◆ Excerpt to read

^^^^^^^^

The best work of the Scriblerians still resonates three centuries later, especially in the case of Swift and Pope. They’ll be discussed for as long as great literature still matters.

Born into a Catholic Family, the same year Papist James II was ousted in favor of William and Mary, Pope’s (1688-1744) prospects were never bright. Fortunately, his family had money and could take shelter from the worst of the anti-Catholic persecution in lovely Windsor Forest. Many career paths were never an option for Pope. Plus, he was born with tuberculosis of the spine. Handicapped in body (he never grew above 4’6”), handicapped by religion (Swift tried to bribe him into the Church of England), denied all but the most rudimentary education, Pope could not have been expected to amount to much. Yet, he made more off the printed word than any writer since Shakespeare.

Inclined toward the Ancients, Pope imitated Horace and wrote first-rate translations of Homer. Classics scholars swear by his Iliad. He edited new editions of Shakespeare that were an invaluable link in the English theatre.

^^^^^^^^

◆ Given exercise A
According to the passage on Pope, how tall did he ever grow?
◆ Given exercise B
Please repeat, word for word, the stretch of the passage on Pope from "Inclined toward the" through "the English theatre.".

◆ Extracted data
^^^^^^^^

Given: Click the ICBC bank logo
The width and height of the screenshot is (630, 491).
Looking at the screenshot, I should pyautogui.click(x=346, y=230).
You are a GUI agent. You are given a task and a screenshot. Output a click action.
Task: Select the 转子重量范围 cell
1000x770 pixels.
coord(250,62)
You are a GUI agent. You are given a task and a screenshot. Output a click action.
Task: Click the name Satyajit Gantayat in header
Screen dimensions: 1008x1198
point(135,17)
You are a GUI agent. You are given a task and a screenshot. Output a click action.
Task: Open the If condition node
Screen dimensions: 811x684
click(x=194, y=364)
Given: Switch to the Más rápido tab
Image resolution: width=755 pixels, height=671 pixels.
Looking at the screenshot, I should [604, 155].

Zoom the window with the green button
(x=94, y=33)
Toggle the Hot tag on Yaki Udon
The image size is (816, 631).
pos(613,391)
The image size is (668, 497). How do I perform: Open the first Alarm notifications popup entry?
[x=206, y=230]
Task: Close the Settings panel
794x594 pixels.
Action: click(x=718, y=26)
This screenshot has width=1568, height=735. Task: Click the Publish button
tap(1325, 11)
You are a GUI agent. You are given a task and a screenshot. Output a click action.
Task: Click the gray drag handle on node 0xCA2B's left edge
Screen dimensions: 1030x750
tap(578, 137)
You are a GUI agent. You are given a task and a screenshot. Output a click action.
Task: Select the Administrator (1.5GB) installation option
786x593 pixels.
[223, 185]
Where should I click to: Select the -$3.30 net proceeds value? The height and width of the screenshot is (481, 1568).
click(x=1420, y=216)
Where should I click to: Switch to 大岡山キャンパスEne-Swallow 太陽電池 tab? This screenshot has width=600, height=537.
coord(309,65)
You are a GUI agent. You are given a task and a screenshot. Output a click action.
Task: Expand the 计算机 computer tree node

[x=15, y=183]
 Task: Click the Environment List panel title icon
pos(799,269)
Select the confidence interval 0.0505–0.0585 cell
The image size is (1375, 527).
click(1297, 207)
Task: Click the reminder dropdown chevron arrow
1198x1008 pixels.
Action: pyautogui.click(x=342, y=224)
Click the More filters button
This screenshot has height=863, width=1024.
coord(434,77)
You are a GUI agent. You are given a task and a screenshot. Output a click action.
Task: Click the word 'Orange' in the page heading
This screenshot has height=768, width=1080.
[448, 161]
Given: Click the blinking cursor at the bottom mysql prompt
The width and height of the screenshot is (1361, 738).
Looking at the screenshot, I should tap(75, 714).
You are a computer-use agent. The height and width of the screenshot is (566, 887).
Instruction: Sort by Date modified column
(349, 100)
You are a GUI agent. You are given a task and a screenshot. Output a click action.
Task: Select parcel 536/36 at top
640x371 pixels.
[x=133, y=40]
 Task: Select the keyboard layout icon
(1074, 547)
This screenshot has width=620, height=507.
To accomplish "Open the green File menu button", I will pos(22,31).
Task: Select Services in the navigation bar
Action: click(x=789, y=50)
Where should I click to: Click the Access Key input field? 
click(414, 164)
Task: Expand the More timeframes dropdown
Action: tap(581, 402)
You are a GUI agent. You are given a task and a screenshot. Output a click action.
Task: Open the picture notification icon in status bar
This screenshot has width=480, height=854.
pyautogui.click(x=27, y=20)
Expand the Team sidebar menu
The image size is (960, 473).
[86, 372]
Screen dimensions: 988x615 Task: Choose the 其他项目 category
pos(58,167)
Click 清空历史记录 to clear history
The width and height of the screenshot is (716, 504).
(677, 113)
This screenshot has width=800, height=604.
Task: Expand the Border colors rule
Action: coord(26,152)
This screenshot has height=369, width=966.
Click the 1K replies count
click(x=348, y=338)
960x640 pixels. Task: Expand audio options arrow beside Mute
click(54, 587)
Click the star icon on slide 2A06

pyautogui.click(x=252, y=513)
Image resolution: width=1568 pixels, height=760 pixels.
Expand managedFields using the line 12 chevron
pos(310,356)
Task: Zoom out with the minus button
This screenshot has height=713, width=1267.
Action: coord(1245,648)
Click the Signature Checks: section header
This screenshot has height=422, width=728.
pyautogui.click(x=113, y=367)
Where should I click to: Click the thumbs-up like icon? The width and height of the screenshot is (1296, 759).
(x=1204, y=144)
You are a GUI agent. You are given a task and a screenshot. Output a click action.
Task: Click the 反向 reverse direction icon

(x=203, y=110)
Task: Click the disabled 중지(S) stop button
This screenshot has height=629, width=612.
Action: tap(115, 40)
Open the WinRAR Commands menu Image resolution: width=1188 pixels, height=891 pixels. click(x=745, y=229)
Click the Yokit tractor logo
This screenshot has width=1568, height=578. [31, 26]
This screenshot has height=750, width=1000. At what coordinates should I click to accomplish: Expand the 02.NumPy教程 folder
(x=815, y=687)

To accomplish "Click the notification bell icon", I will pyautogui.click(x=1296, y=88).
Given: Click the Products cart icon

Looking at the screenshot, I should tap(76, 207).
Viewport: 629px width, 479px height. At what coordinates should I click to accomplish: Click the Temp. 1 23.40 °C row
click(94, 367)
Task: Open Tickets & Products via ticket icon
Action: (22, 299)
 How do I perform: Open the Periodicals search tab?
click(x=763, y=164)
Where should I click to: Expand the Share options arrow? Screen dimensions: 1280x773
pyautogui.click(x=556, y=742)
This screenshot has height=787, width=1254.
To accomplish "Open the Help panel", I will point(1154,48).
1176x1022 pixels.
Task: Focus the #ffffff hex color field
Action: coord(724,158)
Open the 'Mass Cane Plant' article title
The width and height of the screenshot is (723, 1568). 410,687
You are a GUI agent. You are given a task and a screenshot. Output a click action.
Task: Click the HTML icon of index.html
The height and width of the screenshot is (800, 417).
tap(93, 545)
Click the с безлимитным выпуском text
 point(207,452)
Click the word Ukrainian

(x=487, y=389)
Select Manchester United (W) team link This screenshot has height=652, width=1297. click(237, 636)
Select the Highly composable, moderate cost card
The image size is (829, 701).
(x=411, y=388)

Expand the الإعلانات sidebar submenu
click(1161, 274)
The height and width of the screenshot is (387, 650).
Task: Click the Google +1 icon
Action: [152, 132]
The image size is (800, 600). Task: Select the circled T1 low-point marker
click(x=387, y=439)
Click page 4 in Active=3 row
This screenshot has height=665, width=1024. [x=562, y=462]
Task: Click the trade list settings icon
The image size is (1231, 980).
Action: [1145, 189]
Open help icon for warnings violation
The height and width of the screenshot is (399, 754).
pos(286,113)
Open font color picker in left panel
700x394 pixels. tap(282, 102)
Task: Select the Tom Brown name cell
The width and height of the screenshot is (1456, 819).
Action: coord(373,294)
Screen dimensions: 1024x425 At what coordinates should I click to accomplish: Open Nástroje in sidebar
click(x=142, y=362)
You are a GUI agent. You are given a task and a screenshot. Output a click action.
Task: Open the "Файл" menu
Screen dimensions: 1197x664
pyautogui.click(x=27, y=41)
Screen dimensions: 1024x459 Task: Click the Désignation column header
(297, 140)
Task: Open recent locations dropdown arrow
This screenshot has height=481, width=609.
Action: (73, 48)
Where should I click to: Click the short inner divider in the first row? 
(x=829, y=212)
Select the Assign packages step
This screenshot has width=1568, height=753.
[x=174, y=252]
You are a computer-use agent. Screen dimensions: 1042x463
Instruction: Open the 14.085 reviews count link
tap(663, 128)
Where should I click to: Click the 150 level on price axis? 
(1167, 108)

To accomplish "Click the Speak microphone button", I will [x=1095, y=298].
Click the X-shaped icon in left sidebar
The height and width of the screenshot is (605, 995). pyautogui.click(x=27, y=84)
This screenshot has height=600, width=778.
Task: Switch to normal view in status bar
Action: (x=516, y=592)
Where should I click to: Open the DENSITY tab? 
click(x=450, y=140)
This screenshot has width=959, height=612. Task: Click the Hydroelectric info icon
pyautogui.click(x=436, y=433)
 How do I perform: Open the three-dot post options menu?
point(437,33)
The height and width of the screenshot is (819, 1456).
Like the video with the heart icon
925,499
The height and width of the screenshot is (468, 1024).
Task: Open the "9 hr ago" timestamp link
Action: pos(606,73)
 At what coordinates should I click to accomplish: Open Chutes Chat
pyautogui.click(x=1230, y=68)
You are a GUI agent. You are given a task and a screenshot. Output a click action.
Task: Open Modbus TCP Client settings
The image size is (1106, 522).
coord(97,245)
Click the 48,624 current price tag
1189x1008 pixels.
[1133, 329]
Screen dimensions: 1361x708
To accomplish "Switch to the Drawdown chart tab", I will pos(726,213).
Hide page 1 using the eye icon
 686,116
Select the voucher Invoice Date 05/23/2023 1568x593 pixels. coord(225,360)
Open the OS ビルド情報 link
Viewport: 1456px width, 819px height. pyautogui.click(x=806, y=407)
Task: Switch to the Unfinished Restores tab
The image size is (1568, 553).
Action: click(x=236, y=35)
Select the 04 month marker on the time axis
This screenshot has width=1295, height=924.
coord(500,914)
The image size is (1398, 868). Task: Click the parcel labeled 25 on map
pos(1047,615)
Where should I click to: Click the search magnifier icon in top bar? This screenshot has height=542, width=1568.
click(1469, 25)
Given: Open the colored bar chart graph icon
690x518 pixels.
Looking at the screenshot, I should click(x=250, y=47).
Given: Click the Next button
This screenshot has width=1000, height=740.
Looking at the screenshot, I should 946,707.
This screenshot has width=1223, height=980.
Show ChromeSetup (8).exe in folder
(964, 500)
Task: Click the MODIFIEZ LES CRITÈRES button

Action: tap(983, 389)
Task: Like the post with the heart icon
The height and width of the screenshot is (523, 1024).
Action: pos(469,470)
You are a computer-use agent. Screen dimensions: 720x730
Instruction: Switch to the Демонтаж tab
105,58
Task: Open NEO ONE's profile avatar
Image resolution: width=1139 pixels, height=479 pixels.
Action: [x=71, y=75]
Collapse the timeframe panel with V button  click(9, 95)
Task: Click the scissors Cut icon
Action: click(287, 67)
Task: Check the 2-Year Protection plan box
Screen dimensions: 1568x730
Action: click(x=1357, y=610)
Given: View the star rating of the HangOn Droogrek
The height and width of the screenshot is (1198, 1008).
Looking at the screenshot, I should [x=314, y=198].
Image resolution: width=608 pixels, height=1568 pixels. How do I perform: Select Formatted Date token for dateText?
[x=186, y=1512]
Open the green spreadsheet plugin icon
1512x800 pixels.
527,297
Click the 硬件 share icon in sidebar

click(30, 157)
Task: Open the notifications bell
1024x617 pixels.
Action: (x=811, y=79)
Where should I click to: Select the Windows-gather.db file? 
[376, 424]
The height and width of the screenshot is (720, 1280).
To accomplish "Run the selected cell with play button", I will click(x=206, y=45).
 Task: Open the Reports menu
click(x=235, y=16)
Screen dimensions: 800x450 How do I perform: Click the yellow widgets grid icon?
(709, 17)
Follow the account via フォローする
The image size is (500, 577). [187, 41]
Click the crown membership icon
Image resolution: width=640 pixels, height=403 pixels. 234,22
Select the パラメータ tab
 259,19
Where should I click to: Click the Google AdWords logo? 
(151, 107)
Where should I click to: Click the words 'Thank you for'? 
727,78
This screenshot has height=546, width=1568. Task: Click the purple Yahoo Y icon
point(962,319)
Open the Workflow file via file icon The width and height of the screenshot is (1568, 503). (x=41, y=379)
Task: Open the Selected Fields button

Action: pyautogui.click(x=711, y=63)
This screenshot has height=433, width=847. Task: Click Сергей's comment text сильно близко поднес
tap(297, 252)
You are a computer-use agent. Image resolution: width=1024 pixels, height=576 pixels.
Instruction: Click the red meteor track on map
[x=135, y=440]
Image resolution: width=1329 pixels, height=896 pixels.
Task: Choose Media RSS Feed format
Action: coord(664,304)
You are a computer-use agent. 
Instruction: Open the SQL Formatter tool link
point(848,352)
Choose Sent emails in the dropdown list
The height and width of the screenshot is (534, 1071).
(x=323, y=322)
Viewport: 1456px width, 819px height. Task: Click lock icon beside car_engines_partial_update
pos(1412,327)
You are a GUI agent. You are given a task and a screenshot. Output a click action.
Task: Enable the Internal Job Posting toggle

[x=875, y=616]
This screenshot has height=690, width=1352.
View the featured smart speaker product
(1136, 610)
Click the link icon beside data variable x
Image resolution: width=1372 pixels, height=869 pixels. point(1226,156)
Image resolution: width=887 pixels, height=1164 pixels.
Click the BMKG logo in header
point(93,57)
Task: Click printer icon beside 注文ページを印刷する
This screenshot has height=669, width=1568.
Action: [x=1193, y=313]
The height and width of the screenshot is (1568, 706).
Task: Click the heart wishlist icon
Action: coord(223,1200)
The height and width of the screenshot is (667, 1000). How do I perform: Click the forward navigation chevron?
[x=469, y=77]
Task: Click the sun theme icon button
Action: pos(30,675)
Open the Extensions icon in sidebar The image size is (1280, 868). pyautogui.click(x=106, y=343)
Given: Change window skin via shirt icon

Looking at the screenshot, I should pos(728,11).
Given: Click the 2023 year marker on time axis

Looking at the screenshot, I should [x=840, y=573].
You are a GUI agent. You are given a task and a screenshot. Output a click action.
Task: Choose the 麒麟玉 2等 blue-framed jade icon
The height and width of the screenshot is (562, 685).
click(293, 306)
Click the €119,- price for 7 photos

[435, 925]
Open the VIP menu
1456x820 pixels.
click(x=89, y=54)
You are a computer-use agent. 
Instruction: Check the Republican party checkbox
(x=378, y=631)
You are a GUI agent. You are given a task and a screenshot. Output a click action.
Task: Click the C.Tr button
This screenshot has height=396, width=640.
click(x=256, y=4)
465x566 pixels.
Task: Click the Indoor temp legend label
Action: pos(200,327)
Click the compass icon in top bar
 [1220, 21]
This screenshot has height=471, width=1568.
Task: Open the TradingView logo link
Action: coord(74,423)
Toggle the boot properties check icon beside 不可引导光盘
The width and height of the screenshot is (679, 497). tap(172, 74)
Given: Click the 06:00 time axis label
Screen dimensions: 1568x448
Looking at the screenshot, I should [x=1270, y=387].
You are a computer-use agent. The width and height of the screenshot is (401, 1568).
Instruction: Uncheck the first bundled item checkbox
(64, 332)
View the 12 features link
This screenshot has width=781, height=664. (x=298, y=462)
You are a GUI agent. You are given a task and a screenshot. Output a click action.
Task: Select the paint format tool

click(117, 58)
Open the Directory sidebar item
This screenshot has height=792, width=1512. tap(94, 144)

^^^^^^^^

◆ Exercise answer A
He never grew above 4’6”.

◆ Exercise answer B
Inclined toward the Ancients, Pope imitated Horace and wrote first-rate translations of Homer. Classics scholars swear by his Iliad. He edited new editions of Shakespeare that were an invaluable link in the English theatre.